WHAT TO PRODUCE: Return exactly the lines from the "Click the 301 likes count" line through the last line of the entries below. Include no pictures.

(Stored records)
┄┄┄┄┄┄
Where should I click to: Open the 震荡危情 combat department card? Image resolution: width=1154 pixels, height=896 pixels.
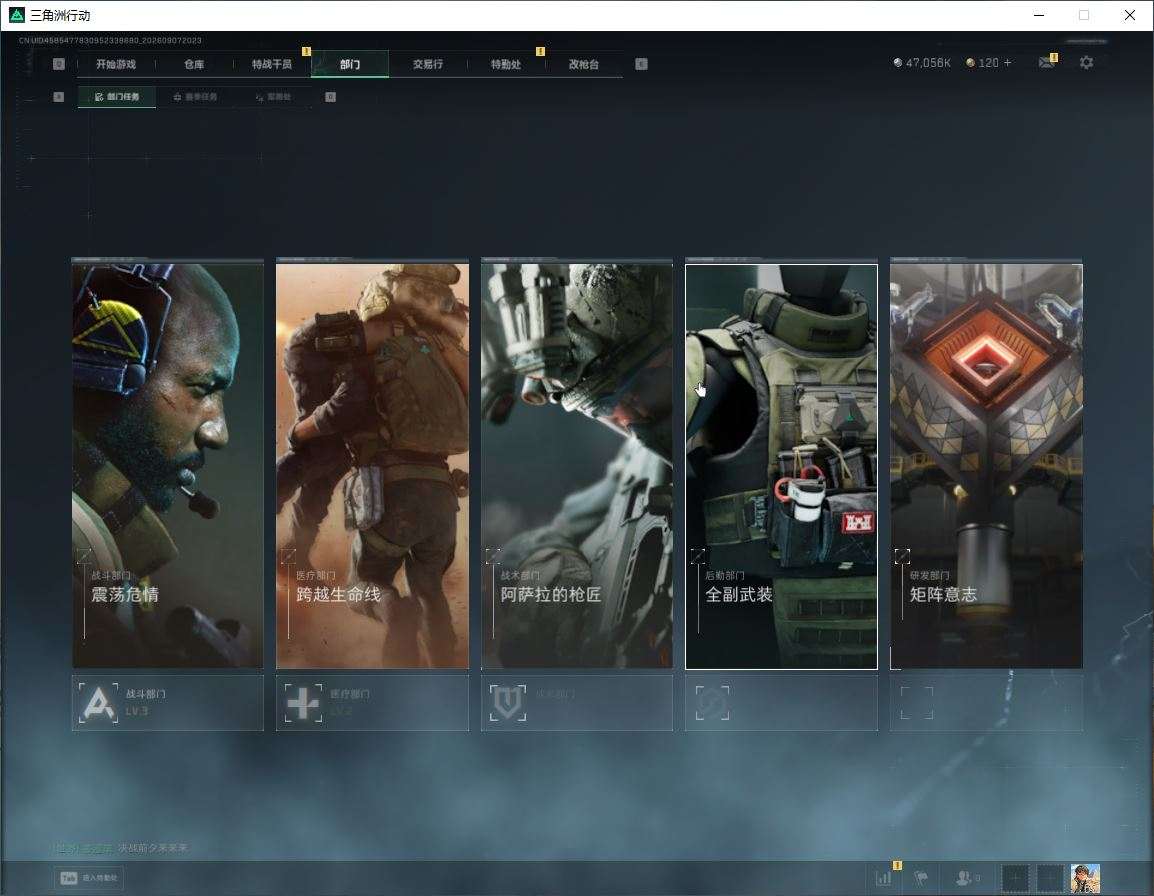click(168, 465)
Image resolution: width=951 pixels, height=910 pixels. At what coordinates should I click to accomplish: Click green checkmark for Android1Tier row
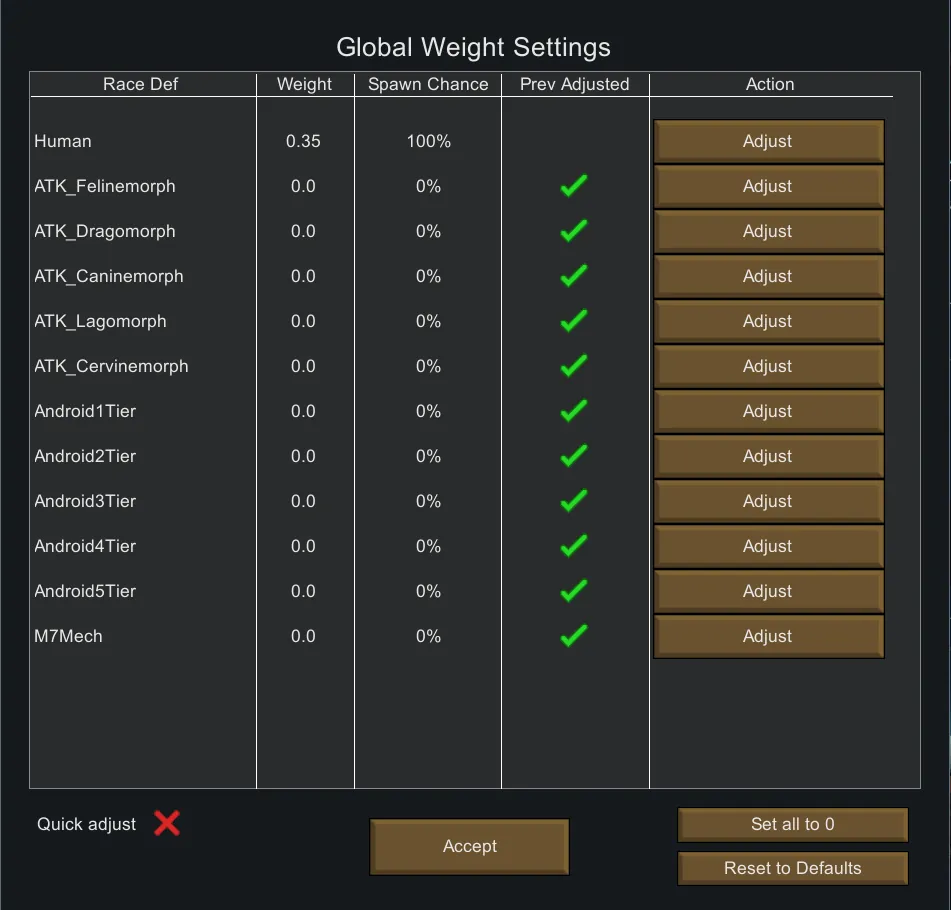574,411
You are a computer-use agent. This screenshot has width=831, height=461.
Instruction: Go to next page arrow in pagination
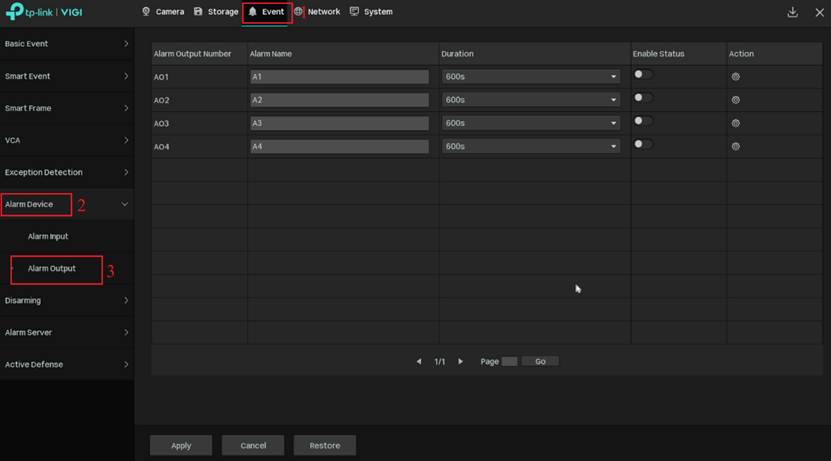point(460,361)
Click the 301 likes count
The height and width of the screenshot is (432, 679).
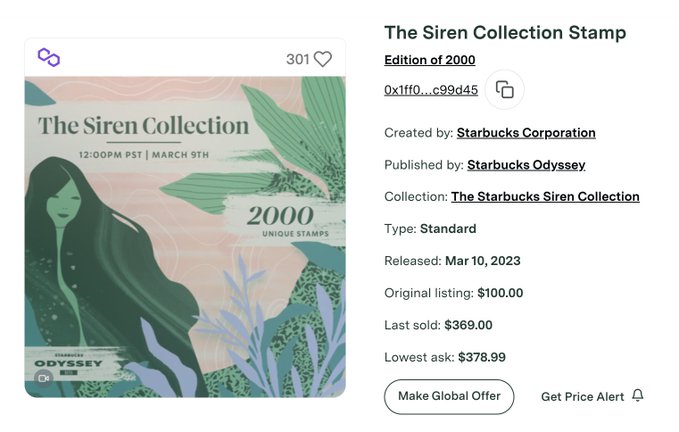[x=297, y=59]
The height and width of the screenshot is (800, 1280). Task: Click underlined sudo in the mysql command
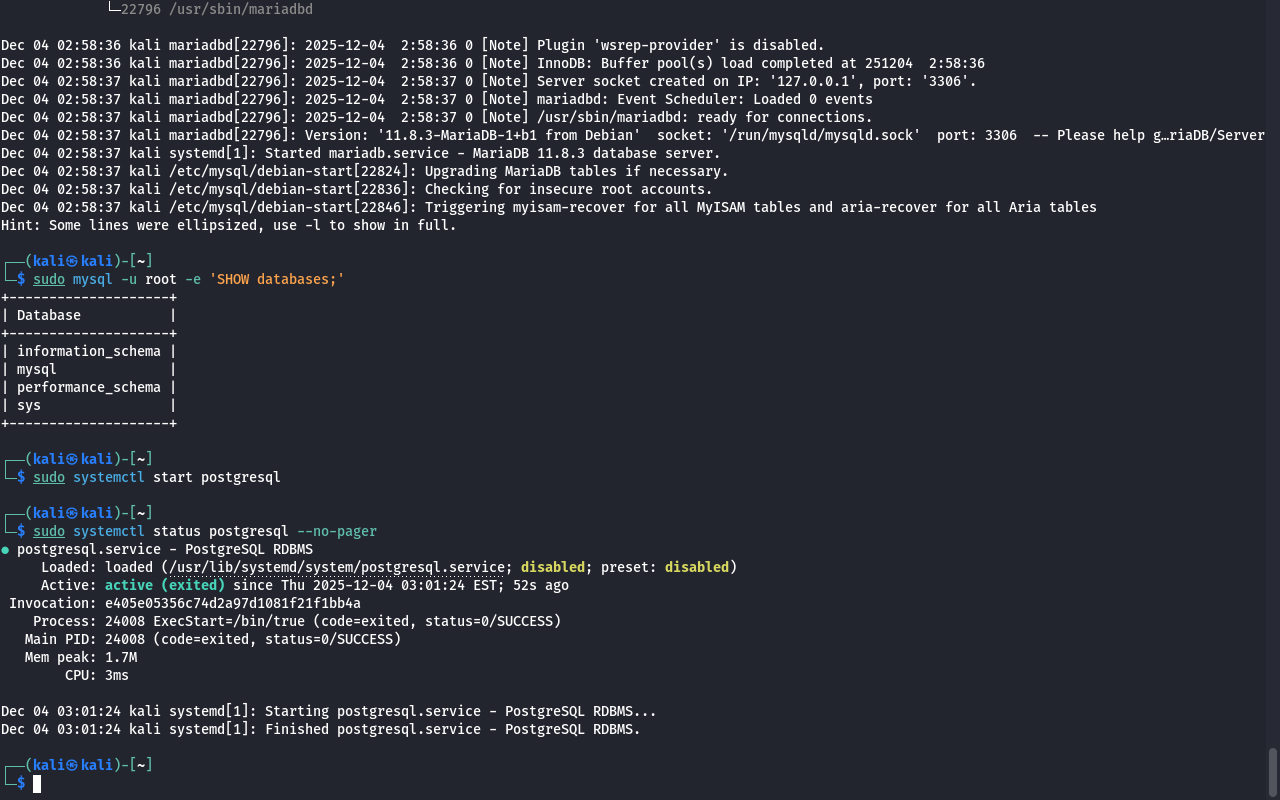tap(49, 279)
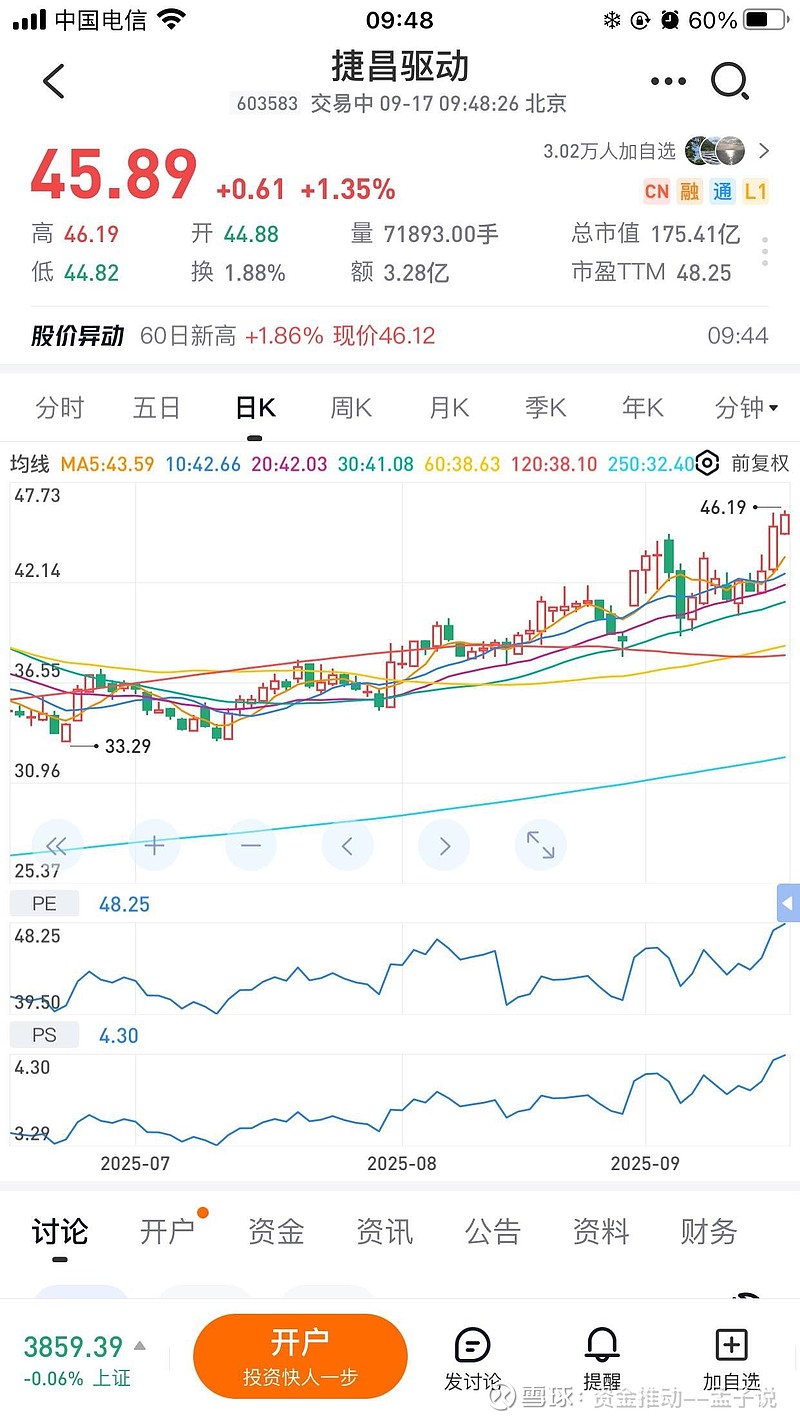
┄┄┄┄┄┄
ANSWER SPACE:
Click the 301 likes count
The height and width of the screenshot is (432, 679).
[x=297, y=59]
The height and width of the screenshot is (800, 1280). Task: Click underlined sudo in the mysql command
tap(49, 279)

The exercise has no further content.